(Selected passage):

No, not directly. Google explicitly states that creating a Search profile does not affect your content’s ranking on Google Search. So if you’re hoping a profile will lift your blog posts up the results pages on its own, it won’t.
The value is indirect but real. When someone follows you from your profile, they become more likely to see your content in Google Discover. Over time, that builds a recurring distribution channel that doesn’t depend on ranking #1 for a query, which is increasingly valuable as AI Overviews reduce clicks on traditional blue links. On top of that, the knowledge panel enhancement that often comes with claiming a profile strengthens your entity signals, which support your broader brand authority and overall search visibility.
| The Honest Takeaway A Search profile is a distribution and following tool, not a ranking hack. Its payoff shows up as Discover impressions and follower growth, not as a sudden jump in keyword positions. Set expectations accordingly. |
Why Search Profiles Matter for Publishers, Creators & Brands
It’s tempting to file this under “minor Google feature.” That would be a mistake. Here’s why Search profiles are strategically significant in 2026:
- Google added a follow button to itself. For the first time, you can build a subscriber base inside Google’s own ecosystem rather than renting an audience from a third-party platform.

(Your tasks):
1) According to the passage on Search profiles, why is a follower channel through Google Discover becoming more valuable?
2) Rewrite the passage on Search profiles from "No, not directly." up to and including "own, it won’t.", putting "articles" in place of "blog posts".

(Entries provided):
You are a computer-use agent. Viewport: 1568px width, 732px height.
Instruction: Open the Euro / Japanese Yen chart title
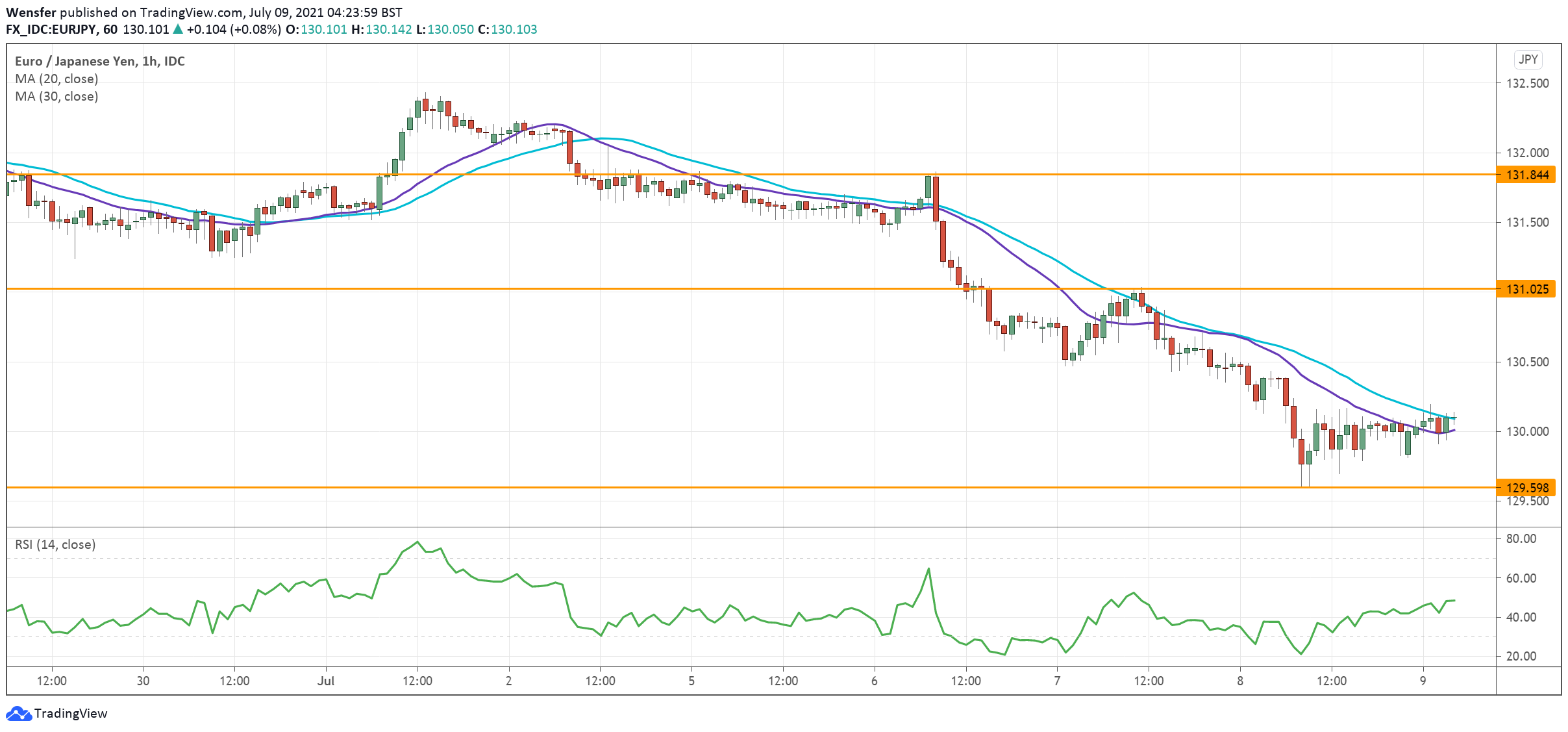[99, 61]
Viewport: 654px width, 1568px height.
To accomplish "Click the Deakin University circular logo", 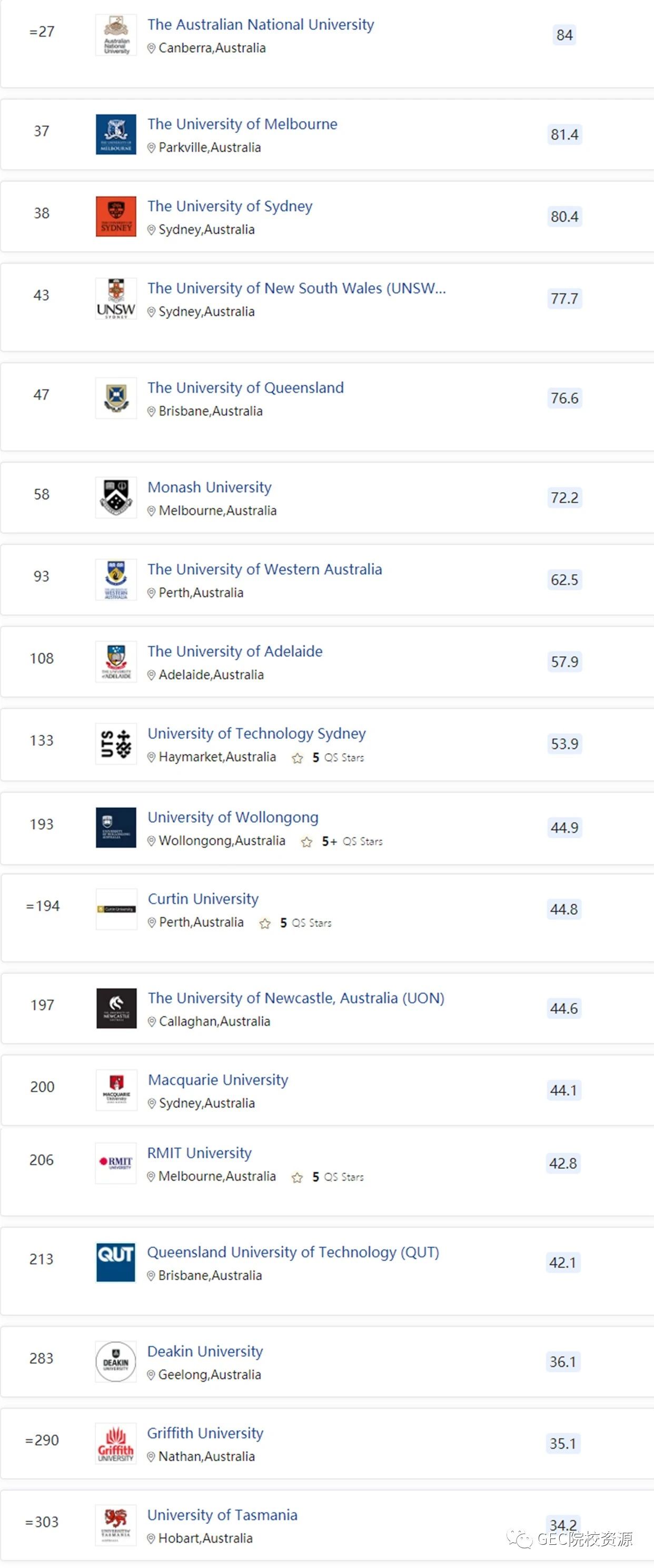I will coord(116,1361).
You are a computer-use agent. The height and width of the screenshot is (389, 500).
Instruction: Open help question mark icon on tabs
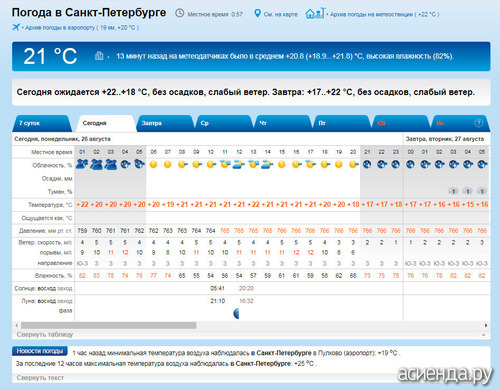coord(479,123)
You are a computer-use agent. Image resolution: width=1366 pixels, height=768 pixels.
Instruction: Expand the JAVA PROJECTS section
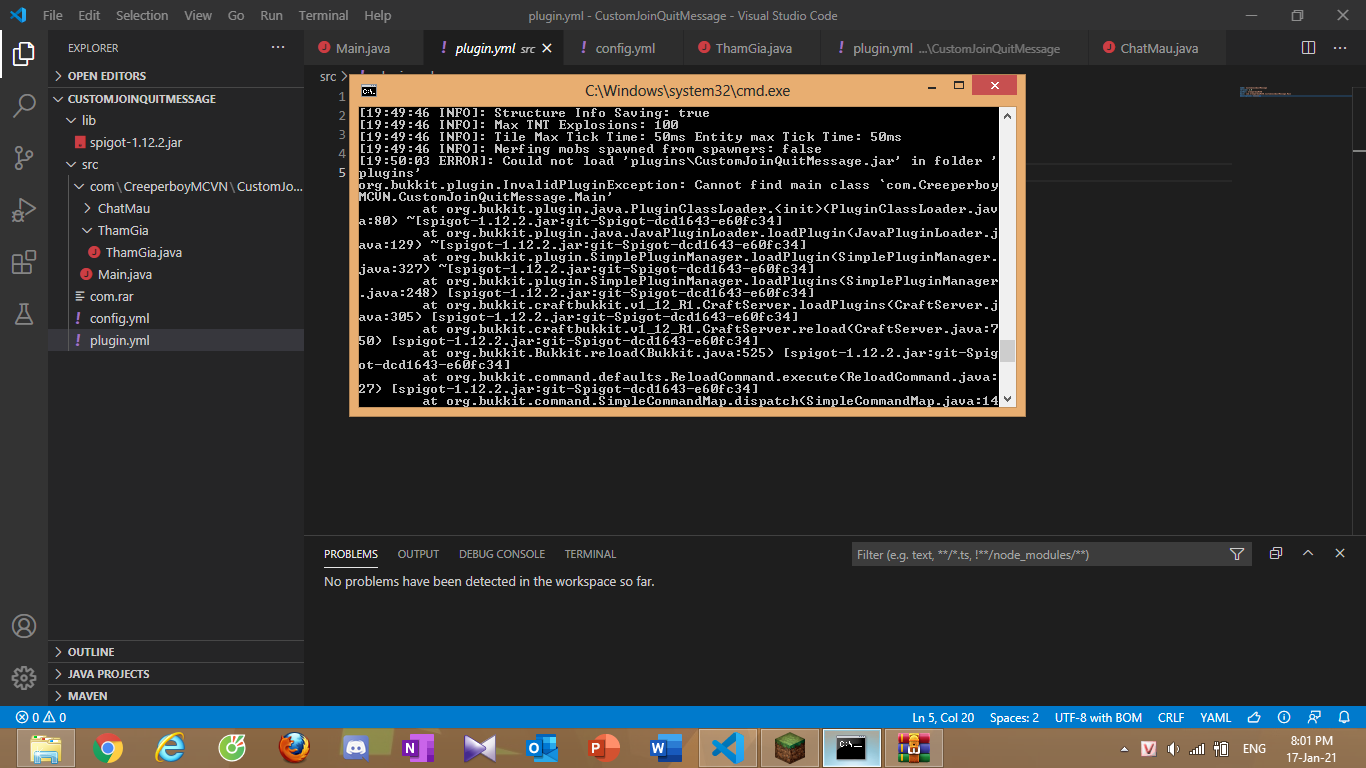(x=108, y=674)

(Responses by task):
1) It doesn't depend on ranking #1 for a query. That independence is increasingly valuable as AI Overviews reduce clicks on traditional blue links.

2)
No, not directly. Google explicitly states that creating a Search profile does not affect your content’s ranking on Google Search. So if you’re hoping a profile will lift your articles up the results pages on its own, it won’t.